美しく、優しい心に惹かれるように、私は彼女を見守るようになっていた。


笑顔を常に絶やさず、決して他人には弱さを見せない。


穏やかな時間が、流れていく…。





だけど、彼女もまた、一人の人間なのだ。


一人になると、涙を流す事もあった。


きっと、その涙にも色んな理由があるのだろう…。


苦痛に耐えきれず、溢れてしまったのかもしれない。


皆の幸せを想うばかりに、彼女自身の心の中までは傾聴する事が出来なかったのかもしれない。

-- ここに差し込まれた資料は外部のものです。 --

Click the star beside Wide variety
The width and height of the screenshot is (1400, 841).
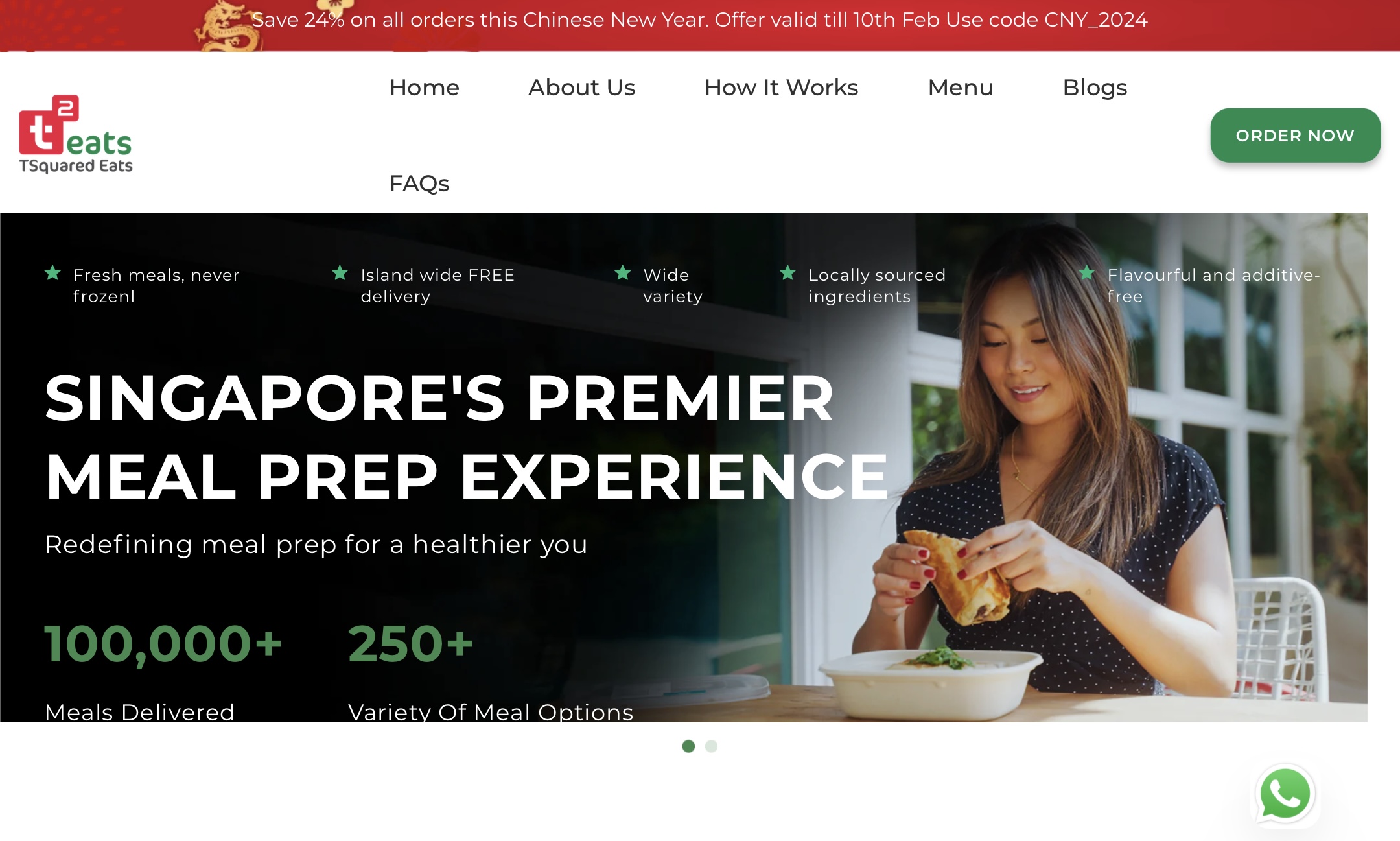click(x=623, y=273)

こうなってしまった時に、私はいつも、彼女の元へ訪れる。





サピルスの心の苦痛を取り除く為、


心配事を取り去る為、彼女が寝静まった夜に、私は彼女の中の悪夢を食べる。


崇高な思いに、歪みが生まれないように、


聖職者として、彼女がこれからも歩んでいけるように…。


そっと見守り、支えている。





本当は、姿を現して彼女を助けてあげたいけれど、きっと彼女は驚くでしょう。


宙に浮いた存在を、受け入れるのには、時間がかかってしまうもの。


強い存在という訳ではないけれど、


私自身、彼女に姿を見せる事に抵抗感を抱いてしまっているの。


とても臆病なのよね。私って…。





何度か、彼女の悪夢を食べていたある時、彼女が目を覚ましてしまった。


逃げる事も、姿を隠す事も出来ないでいる私は、


視界が真っ白になるような、まるで抜け殻になったかのような感覚に陥ってしまった。


眠りから覚めた、彼女の手が、私の方へと


伸びてきた…。







『早くあなたに逢いたいと思っていたの。』







陽だまりのような温かい言葉に、私は驚きを隠せないでいた。







『不安な事があった日の夜に、何故かいつも、幸せな夢を見ていたの。』







返答が返せないままの私に、彼女は続けて話していく…。







『本当に感謝しているわ。ありがとう。…あなたが良ければ、これから、私と一緒に過ごしませんか…?』







まっすぐな瞳に見つめられて、私の中の何かが、ストン…と、落ちたような気がした。


難しく考えてしまっていたのは、私の方なのかもしれない。





「…メシィ。私は、バクのメシィ…。よろしくね、サピルス。」





これからは、二人で助けを求めている人達へ、救いの手を差し伸べてゆきましょう。





闇を追い払い、悪い夢にうなされた時は、


素敵な夢を見られる様に、悪夢を食べ、幸せの種を蒔く。


弱くても、護ってくれる誰かが必ずいますから。


安心して下さい。むらさき色の輝きが、あなたの心の平和を護ってくれます。





理性を失ってしまわない様に、


瑠璃色の輝きが、あなたを支えてくれます。


冷静な判断が出来る様に、


ロザリオに祈りましょう…。





私は、バクのメシィ。


サピルスと共に、私達は、みんなの幸せを…。


みんなの心の平和を…今日も祈り続けるわ。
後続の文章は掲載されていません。